The CDP battery
Motor Control & Adaptation
The SOT assesses sensory weighting. These two tests assess what comes next — the speed and quality of the motor response. The MCT measures the automatic reflex; the ADT measures the cerebellum's ability to refine that reflex across trials.
The Motor Control Test (MCT) gives unexpected forward and backward translations of the platform and times how long it takes the patient's body to react. The Adaptation Test (ADT) gives unexpected up-or-down tilts of the platform and measures whether the patient gets better at handling them across trials.
Together they cover two different motor competencies: the speed of the reflex loop and the cerebellum's capacity for motor learning.
MCT response latencies in healthy adults are ~90–130 ms for the leg-stretch reflex chain that corrects platform translation.3Prolonged latencies, symmetric, suggest central slowing — multiple sclerosis, post-stroke, Parkinson's. Asymmetric prolongation suggests a focal peripheral or central lesion on one side.
The ADT exposes cerebellar function specifically: a healthy adult attenuates sway across 4–5 repetitions of an unexpected platform tilt; a patient with cerebellar degeneration does not.2 The ADT is one of the few clinical bedside-equivalent tools that quantifies motor learning at this short timescale.
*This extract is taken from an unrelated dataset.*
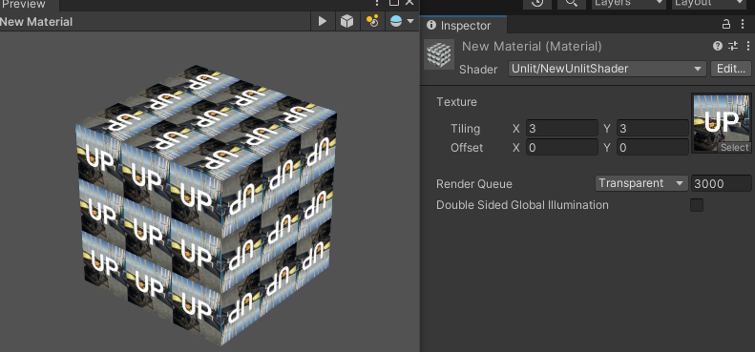Toggle preview lighting with the yellow-dots icon

[x=372, y=22]
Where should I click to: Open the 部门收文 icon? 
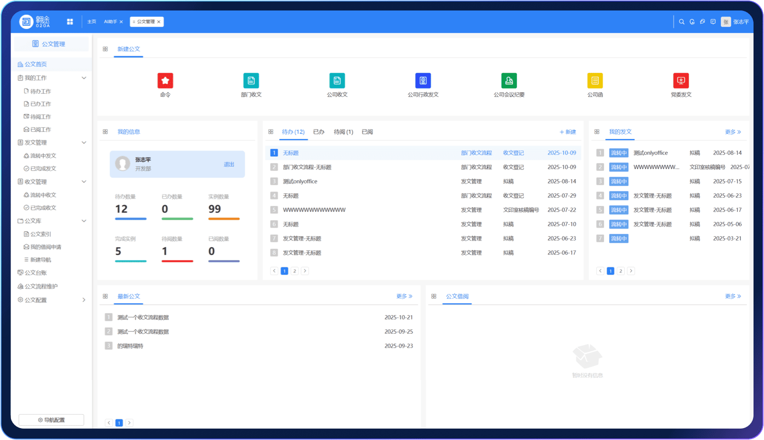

Direction-specific instability — particularly forward-back asymmetry — is a well-described Parkinson's fingerprint on the MCT and ADT, often preceding overt postural instability and useful as an early biomarker.1Interpreting the MCT alongside the LoS forward-excursion gives a coherent picture of bradykinetic and rigid postural control before clinical falls.
The ADT is also clinically useful in post-concussion management — failure to adapt despite symptom resolution may reflect persistent subclinical cerebellar processing change.4 A reasonable rule of thumb: an SOT with a clean sensory profile but an abnormal ADT raises the suspicion of cerebellar dysfunction even in the absence of frank ataxia.
Side-by-side comparison
Tap a tab to compare the two tests on perturbation, measurement and clinical use.
- Perturbation
- Horizontal translations of the platform, forward or back, delivered without warning.
- Amplitudes / repetitions
- Small · Medium · Large — repeated each amplitude.
- What is measured
- Response latency · Response amplitude · Left–right symmetry.
- Abnormal pattern
- Prolonged latencies (central slowing, neuropathy) or asymmetric latencies (focal lesion).
- Pictures it surfaces
- Multiple sclerosis · post-stroke · Parkinson's · diabetic neuropathy · ageing.
Reading the MCT report
- Latency in normal range, symmetric: intact reflex pathway — no central or peripheral slowing.
- Bilaterally prolonged latency: central CNS slowing (MS, Parkinson's, age-related decline) or proximal peripheral neuropathy.
- Asymmetric latency: focal lesion — stroke, focal demyelination, unilateral neuropathy.
- Abnormal amplitude: response too small (weakness) or too large (overshooting, often functional or anxiety-driven).
Reading the ADT report
- Decreasing sway across trials: normal cerebellar adaptation.
- Flat or variable sway: impaired motor learning — cerebellar degeneration, post-stroke cerebellum, ataxia.
- Toe-up vs toe-down asymmetry: direction-specific motor planning impairment, classically Parkinson's.